(What is being asked) Repeat the data word for word, from the line containing "Su-35 Page 2" through the line containing "point(161,487)", including both of those lines. Leave the pictures out of your copy.

(Stored rows)
[Begin]

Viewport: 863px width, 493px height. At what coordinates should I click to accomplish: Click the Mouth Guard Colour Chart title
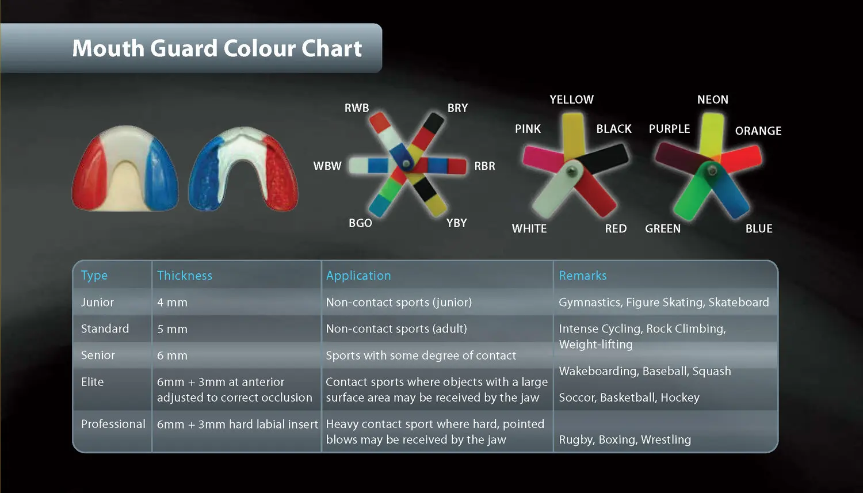(217, 48)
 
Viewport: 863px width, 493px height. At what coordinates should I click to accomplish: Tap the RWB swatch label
(357, 108)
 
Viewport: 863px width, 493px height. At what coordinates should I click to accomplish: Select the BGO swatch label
(360, 223)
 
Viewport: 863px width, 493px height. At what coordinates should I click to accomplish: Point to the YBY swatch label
(457, 223)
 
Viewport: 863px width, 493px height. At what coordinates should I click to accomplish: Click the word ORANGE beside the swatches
(758, 131)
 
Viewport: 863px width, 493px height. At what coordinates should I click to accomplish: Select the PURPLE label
(669, 129)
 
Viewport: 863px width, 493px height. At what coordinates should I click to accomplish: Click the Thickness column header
(185, 276)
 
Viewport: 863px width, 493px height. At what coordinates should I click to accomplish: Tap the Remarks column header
(583, 276)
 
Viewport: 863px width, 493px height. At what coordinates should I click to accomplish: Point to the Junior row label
(97, 303)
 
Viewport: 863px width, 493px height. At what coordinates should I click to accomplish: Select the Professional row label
(113, 424)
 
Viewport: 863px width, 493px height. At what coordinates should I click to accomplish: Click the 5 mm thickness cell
(172, 329)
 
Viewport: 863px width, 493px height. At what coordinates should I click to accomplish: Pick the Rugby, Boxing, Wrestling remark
(625, 440)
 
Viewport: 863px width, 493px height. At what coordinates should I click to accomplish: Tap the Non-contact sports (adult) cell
(396, 329)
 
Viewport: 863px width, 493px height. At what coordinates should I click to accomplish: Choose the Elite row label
(92, 382)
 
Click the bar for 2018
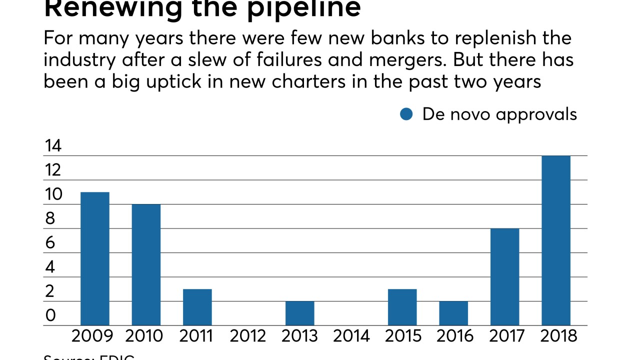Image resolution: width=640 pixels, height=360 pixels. pyautogui.click(x=556, y=240)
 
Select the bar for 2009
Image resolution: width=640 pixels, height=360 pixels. pyautogui.click(x=95, y=259)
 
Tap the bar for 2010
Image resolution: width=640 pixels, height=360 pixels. pyautogui.click(x=146, y=265)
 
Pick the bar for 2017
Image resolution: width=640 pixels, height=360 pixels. pyautogui.click(x=504, y=277)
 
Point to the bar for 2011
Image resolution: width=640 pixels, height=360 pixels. pyautogui.click(x=198, y=308)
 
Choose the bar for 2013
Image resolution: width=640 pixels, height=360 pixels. pyautogui.click(x=300, y=314)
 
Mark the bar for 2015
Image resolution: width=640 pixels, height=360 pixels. pyautogui.click(x=402, y=308)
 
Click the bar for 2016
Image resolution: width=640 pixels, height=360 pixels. pyautogui.click(x=454, y=314)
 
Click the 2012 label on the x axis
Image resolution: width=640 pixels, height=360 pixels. pyautogui.click(x=248, y=336)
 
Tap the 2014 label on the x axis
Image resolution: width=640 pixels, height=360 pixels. pyautogui.click(x=351, y=336)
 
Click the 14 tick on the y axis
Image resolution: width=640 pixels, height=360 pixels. pyautogui.click(x=53, y=146)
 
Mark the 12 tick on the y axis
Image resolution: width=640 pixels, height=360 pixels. pyautogui.click(x=53, y=170)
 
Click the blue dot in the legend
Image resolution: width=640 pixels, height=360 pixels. pyautogui.click(x=406, y=114)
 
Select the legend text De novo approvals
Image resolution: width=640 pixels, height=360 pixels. pyautogui.click(x=500, y=114)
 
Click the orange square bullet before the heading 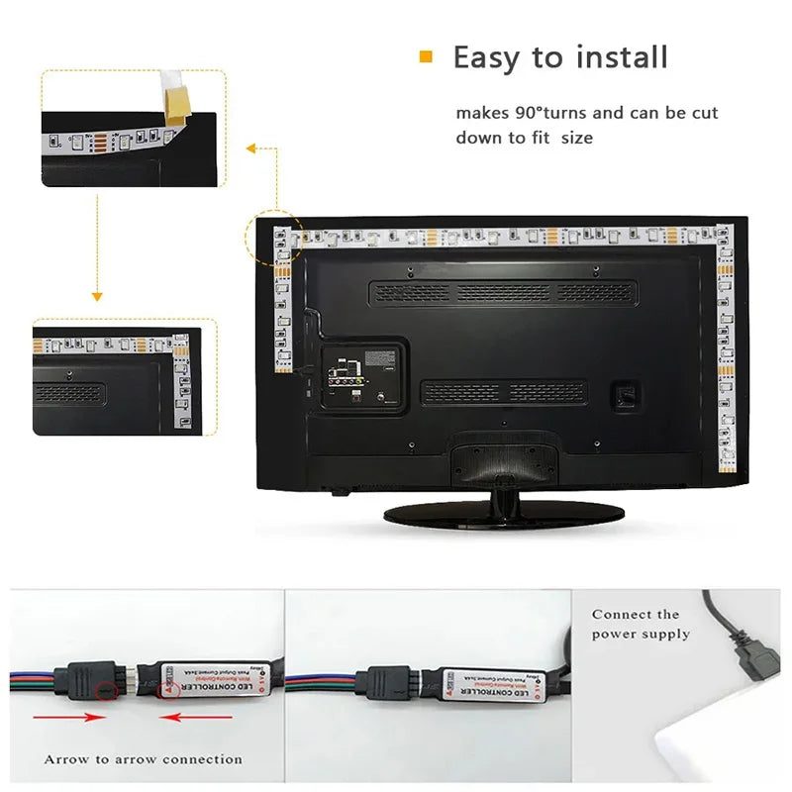click(x=427, y=56)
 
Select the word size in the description click(x=577, y=138)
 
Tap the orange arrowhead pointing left click(x=251, y=148)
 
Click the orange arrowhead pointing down click(x=97, y=295)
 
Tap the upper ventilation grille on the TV click(x=501, y=292)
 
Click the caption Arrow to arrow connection click(x=143, y=759)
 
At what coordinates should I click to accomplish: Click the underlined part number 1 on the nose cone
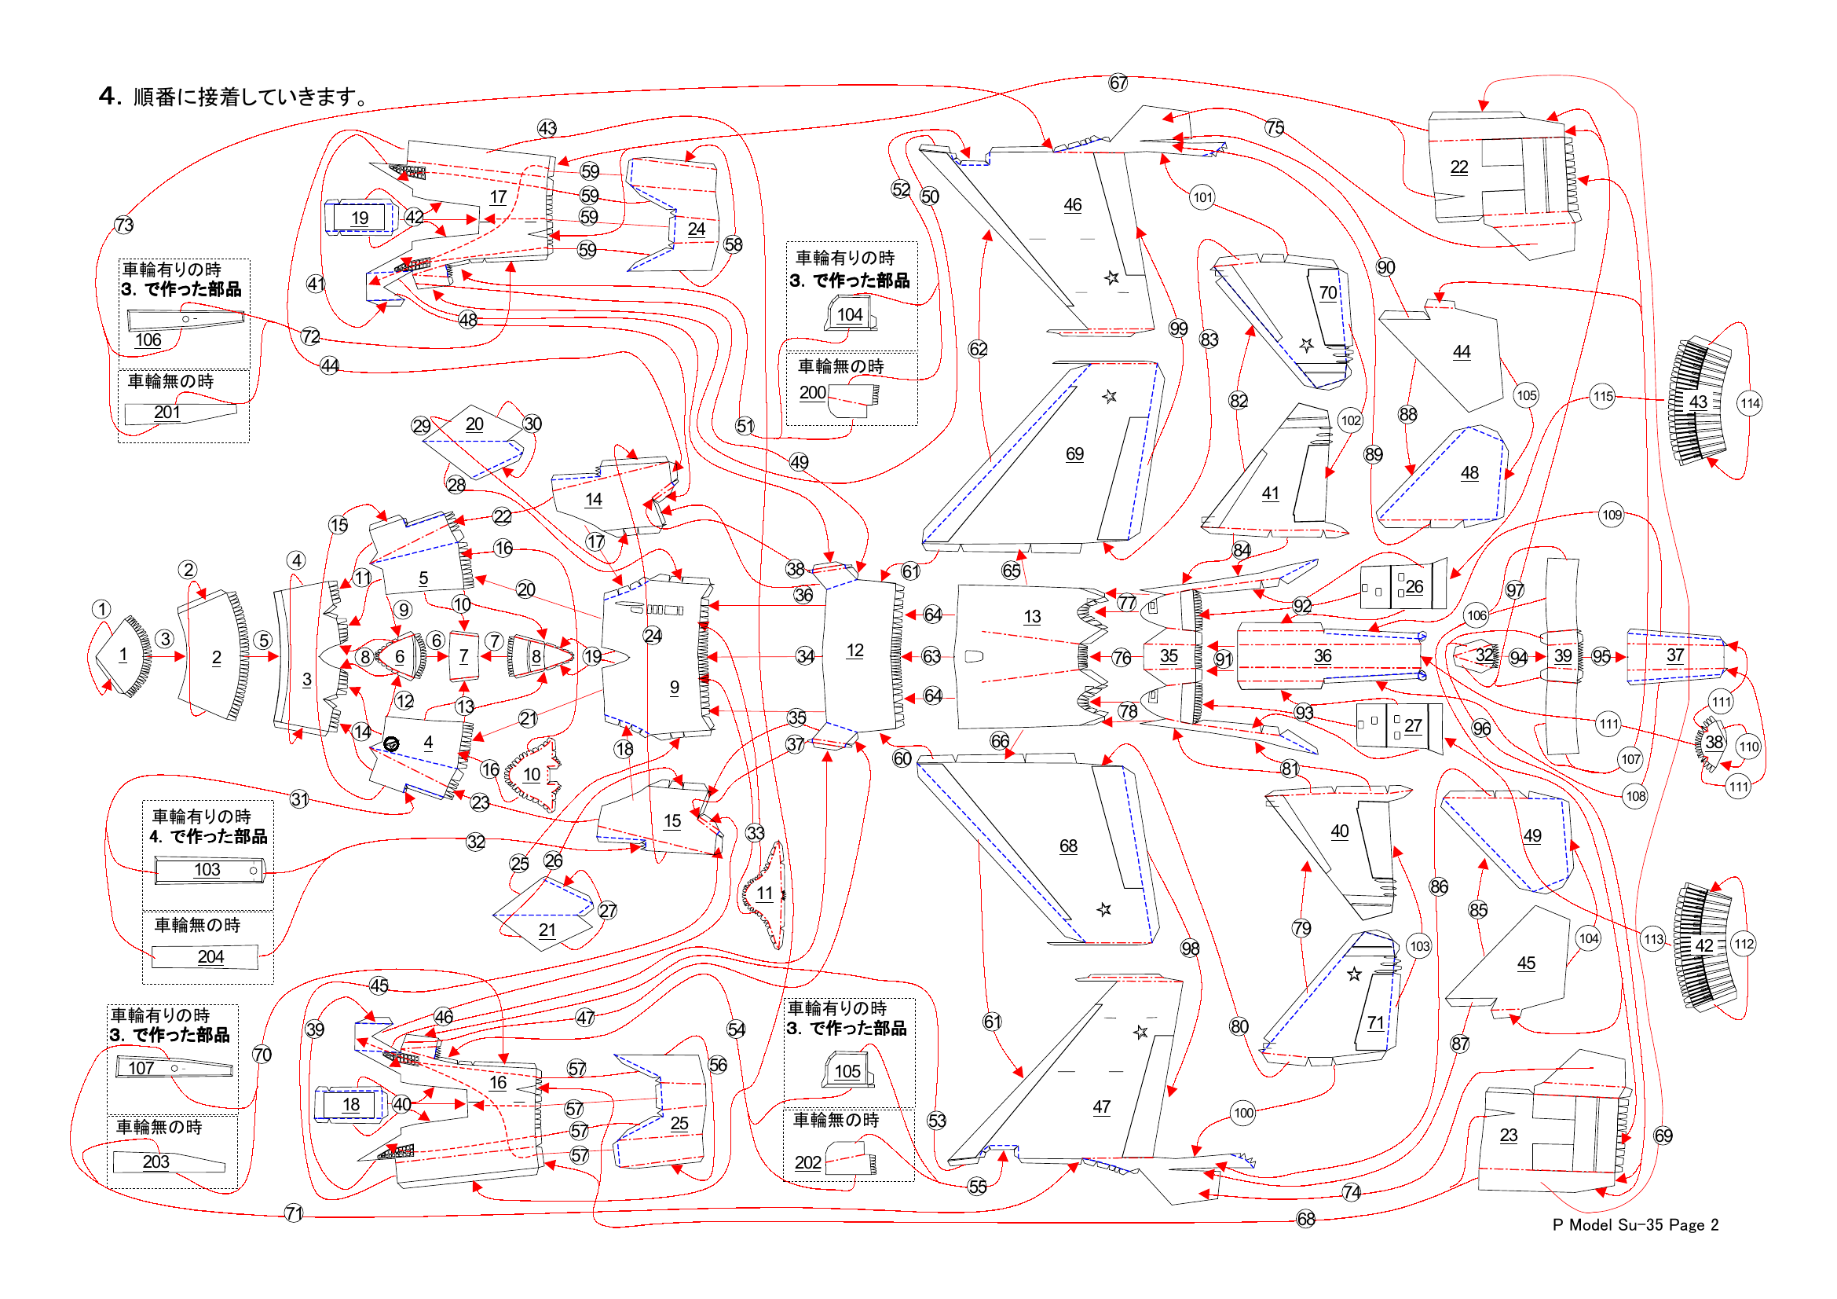pos(123,655)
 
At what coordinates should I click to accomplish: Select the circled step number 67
pos(1118,83)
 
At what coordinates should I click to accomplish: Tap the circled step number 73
pos(124,225)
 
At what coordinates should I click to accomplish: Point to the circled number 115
pos(1603,396)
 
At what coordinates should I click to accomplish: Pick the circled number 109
pos(1612,515)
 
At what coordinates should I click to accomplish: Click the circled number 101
pos(1202,197)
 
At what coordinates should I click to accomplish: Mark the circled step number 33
pos(756,833)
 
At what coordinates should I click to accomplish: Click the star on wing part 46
pos(1111,277)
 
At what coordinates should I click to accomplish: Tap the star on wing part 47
pos(1141,1032)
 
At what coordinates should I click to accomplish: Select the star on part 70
pos(1307,345)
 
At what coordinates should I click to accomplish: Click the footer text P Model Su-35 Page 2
pos(1634,1224)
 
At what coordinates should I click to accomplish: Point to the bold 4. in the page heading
pos(110,96)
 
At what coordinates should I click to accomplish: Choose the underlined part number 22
pos(1459,167)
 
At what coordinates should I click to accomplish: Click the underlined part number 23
pos(1508,1135)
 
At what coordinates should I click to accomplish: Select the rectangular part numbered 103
pos(208,870)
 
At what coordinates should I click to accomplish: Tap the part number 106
pos(148,340)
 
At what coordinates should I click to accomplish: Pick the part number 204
pos(210,956)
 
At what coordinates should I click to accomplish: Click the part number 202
pos(808,1162)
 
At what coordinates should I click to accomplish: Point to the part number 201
pos(167,413)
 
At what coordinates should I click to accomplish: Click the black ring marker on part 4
pos(391,744)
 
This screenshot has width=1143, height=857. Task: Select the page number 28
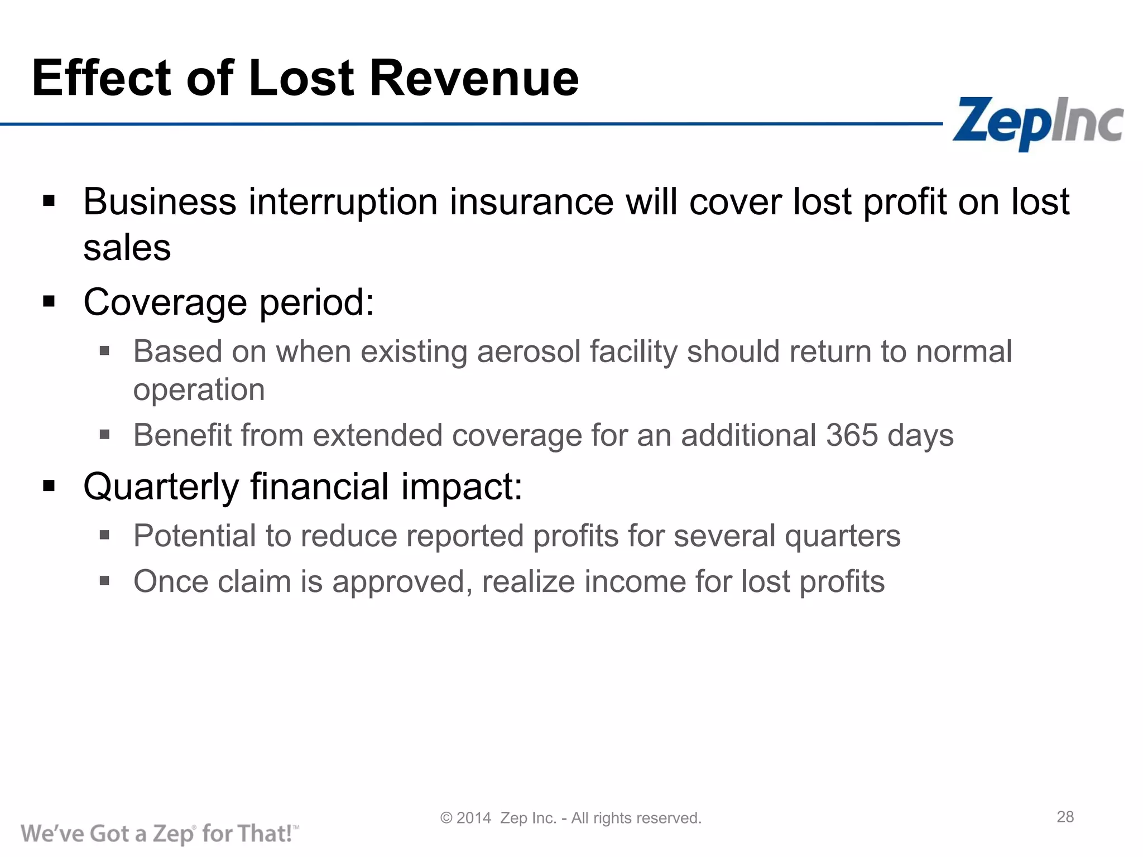point(1065,817)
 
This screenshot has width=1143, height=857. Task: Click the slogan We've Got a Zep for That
point(160,834)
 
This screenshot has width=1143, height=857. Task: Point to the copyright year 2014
point(473,818)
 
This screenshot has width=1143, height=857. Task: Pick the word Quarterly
point(161,487)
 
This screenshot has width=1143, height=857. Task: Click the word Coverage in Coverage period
point(165,302)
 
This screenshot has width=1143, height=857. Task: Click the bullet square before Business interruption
point(49,201)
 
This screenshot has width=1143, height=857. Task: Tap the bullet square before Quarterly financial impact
point(49,486)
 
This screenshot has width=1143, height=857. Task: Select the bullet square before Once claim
point(104,581)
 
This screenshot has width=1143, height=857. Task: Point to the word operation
point(199,389)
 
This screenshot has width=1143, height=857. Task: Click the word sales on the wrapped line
point(127,248)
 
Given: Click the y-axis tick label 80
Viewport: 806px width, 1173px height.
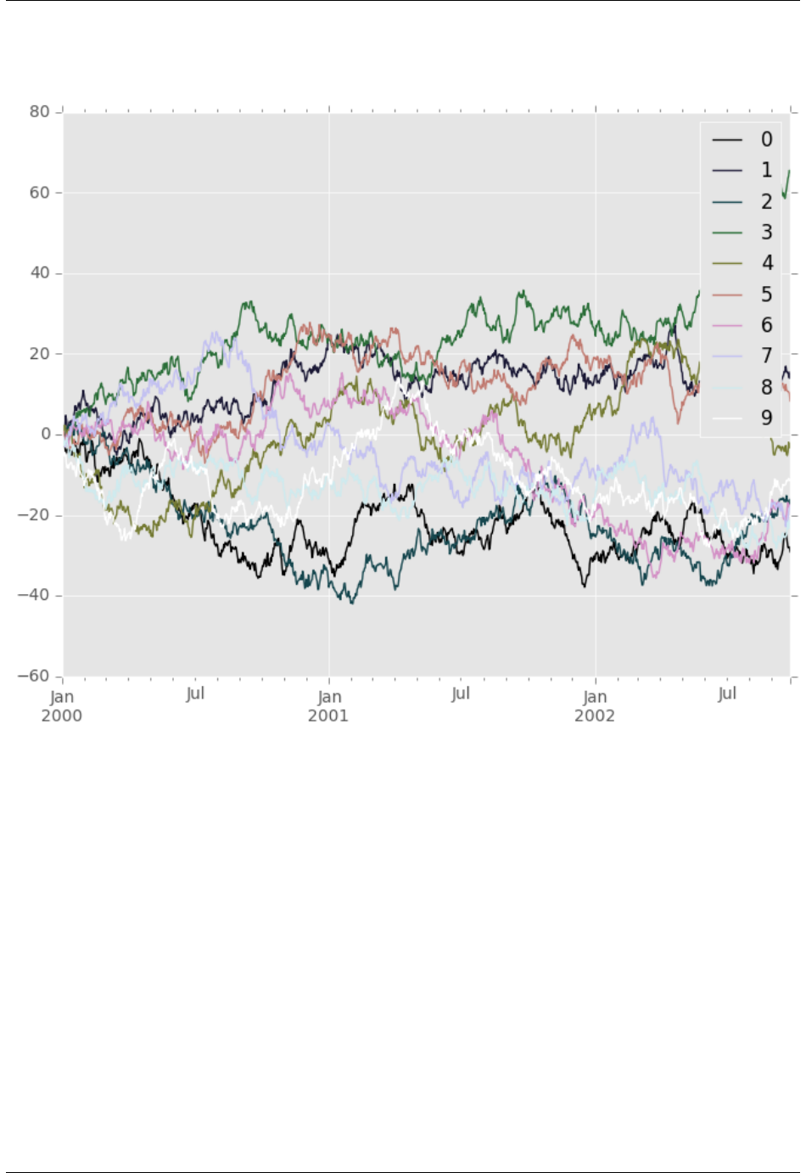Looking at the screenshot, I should coord(39,112).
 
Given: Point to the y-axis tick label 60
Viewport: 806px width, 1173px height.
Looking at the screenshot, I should coord(39,193).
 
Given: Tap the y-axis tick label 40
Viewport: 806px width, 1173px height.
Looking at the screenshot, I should coord(39,273).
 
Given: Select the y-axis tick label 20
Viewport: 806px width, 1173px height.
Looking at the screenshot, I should coord(39,354).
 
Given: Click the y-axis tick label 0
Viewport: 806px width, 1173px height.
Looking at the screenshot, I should coord(46,435).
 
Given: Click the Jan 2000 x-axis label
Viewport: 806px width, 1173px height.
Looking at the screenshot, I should coord(62,706).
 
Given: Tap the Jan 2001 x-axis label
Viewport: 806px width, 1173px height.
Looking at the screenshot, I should coord(328,706).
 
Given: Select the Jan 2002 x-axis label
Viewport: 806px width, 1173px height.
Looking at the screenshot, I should coord(595,706).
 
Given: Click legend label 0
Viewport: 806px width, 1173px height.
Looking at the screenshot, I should coord(766,139).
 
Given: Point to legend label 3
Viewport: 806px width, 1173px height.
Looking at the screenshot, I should coord(766,232).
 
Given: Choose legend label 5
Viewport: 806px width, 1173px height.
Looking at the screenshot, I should coord(766,295).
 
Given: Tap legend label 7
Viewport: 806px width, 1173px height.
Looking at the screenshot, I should coord(766,356).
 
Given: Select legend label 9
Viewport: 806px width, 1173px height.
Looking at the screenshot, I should coord(766,418).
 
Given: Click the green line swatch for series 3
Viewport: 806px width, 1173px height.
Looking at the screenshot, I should coord(727,233).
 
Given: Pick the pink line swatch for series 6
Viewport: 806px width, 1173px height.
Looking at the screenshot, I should coord(727,326).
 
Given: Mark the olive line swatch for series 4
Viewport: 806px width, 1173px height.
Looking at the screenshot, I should coord(727,264).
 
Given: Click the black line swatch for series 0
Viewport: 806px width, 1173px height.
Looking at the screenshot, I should coord(727,140).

[End]

(Task result)
At what coordinates should I click to accomplish: Click the footer text P Model Su-35 Page 2
pos(1634,1224)
 
At what coordinates should I click to accomplish: Point to the bold 4. in the page heading
pos(110,96)
 
At what coordinates should I click to accomplish: Choose the underlined part number 22
pos(1459,167)
 
At what coordinates should I click to accomplish: Click the underlined part number 23
pos(1508,1135)
 
At what coordinates should I click to accomplish: Select the rectangular part numbered 103
pos(208,870)
 
At what coordinates should I click to accomplish: Tap the part number 106
pos(148,340)
 
At what coordinates should I click to accomplish: Pick the part number 204
pos(210,956)
 
At what coordinates should I click to accomplish: Click the part number 202
pos(808,1162)
 
At what coordinates should I click to accomplish: Point to the part number 201
pos(167,413)
 
At what coordinates should I click to accomplish: Click the black ring marker on part 4
pos(391,744)
 
This screenshot has width=1143, height=857. Task: Select the page number 28
point(1065,817)
 
This screenshot has width=1143, height=857. Task: Click the slogan We've Got a Zep for That
point(160,834)
 
This screenshot has width=1143, height=857. Task: Point to the copyright year 2014
point(473,818)
 
This screenshot has width=1143, height=857. Task: Pick the word Quarterly
point(161,487)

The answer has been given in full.